■ Problem requirements
Search the listing for the string "agent". Copy every line that has it.

[Start of section]

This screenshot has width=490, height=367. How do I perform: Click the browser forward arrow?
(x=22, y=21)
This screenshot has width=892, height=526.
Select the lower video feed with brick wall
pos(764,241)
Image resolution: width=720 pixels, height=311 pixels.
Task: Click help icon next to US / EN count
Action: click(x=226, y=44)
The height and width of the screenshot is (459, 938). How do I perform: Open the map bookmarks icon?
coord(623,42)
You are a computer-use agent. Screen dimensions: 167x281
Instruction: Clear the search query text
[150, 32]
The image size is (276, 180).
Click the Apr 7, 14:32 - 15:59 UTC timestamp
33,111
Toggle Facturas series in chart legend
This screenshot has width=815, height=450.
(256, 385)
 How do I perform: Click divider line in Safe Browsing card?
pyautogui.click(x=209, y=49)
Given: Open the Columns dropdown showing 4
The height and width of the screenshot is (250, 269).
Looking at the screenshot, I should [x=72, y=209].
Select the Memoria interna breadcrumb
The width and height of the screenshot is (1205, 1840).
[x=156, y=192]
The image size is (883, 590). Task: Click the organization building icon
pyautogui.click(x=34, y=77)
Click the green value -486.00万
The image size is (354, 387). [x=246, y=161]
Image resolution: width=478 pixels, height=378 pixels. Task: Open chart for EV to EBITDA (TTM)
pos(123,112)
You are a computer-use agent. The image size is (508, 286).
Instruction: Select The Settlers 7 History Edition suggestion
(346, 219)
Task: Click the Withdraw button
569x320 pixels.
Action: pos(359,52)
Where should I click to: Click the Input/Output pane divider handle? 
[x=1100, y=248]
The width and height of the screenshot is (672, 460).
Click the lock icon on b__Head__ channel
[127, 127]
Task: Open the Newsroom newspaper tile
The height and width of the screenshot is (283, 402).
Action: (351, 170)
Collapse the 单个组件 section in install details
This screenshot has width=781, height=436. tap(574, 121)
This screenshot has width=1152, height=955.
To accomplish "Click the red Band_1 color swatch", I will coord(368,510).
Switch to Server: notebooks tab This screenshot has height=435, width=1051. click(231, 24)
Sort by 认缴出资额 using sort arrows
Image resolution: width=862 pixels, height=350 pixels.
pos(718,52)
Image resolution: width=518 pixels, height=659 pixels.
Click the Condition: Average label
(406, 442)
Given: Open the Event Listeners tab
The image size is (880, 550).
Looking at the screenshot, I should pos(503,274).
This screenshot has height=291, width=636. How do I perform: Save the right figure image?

[End of section]

■ Solution for this problem
You are a computer-use agent. Screen dimensions: 167x281
You are a computer-use agent. The image size is (508, 286).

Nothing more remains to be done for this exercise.